Exercise: What is needed is an exact copy of the lines from the line holding "You are a GUI" through the end of the material, with no other lines and no pictures.

Records supplied:
-- Opening Marker --
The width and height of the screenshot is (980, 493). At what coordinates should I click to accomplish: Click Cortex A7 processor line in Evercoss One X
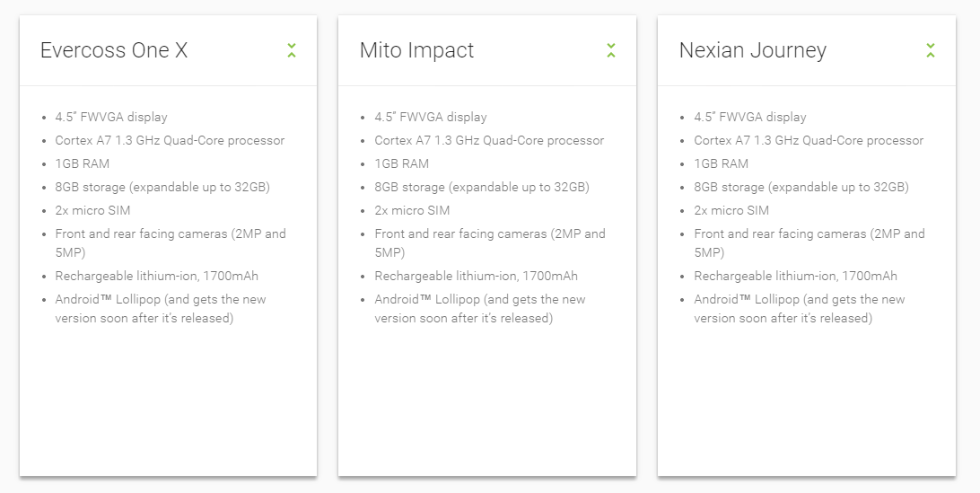(x=170, y=140)
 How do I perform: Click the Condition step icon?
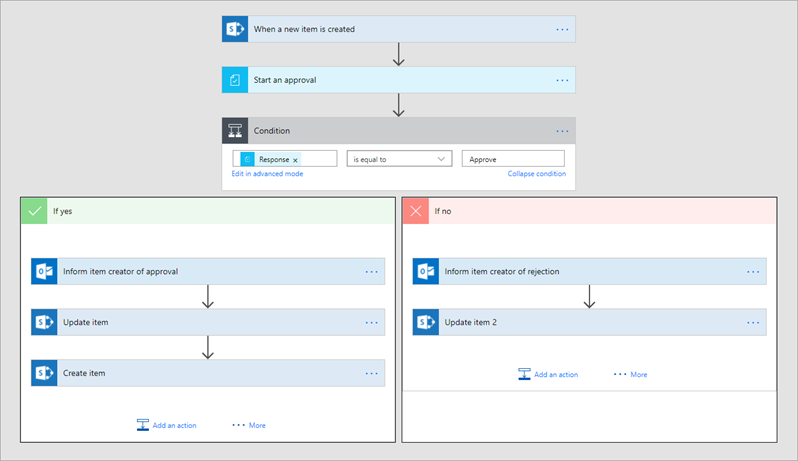(234, 131)
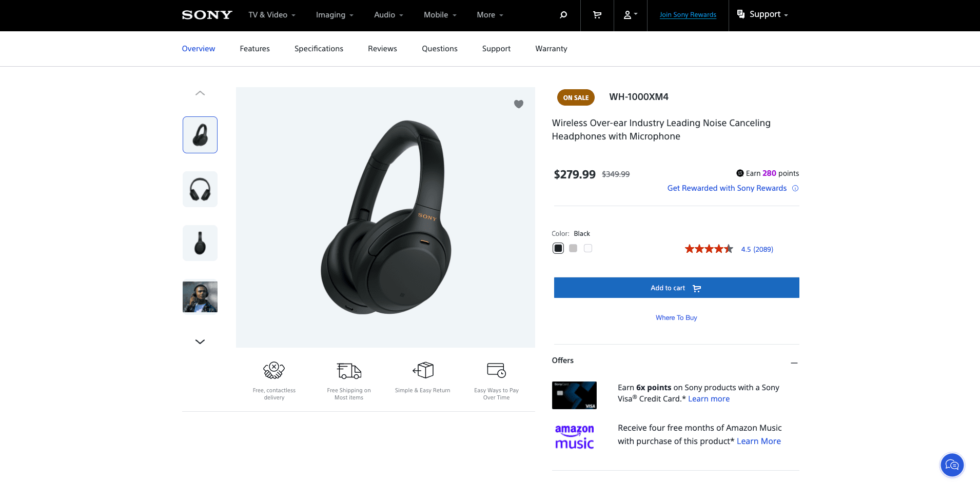Switch to the Specifications tab
The image size is (980, 482).
pos(319,49)
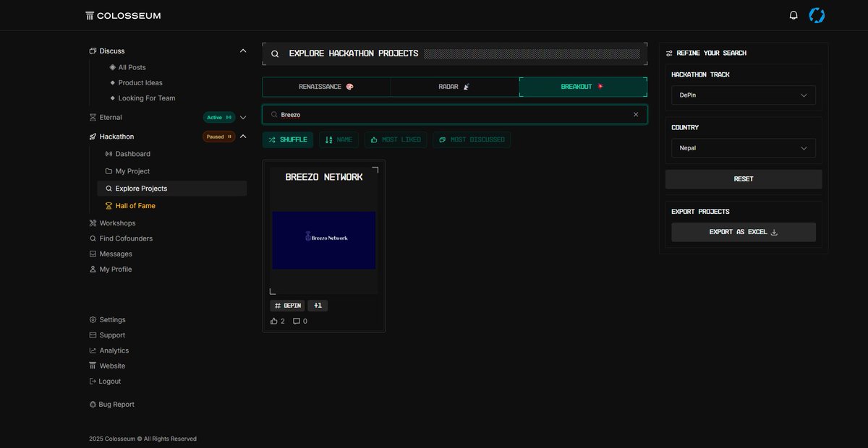Open the Country dropdown showing Nepal

(x=743, y=148)
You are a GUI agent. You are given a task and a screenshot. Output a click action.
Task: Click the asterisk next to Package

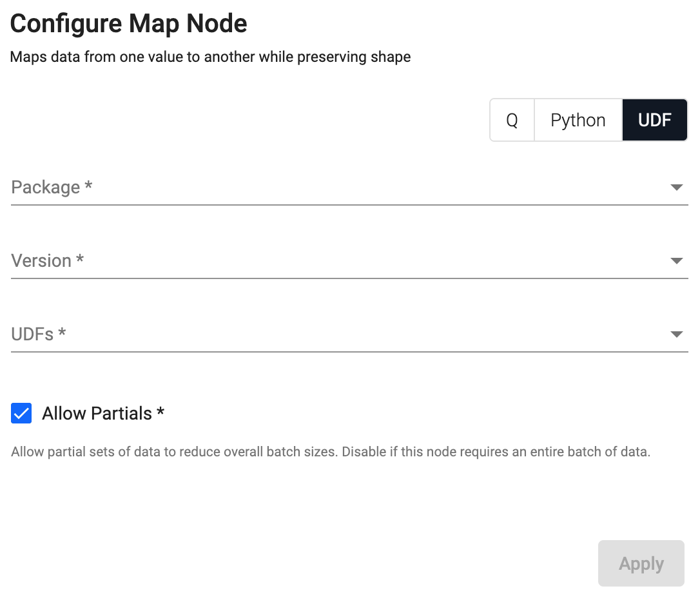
-- Closing Marker --
Answer space:
You are a GUI agent. You are given a task and a screenshot. Output a click action.
Task: Click the asterisk next to Package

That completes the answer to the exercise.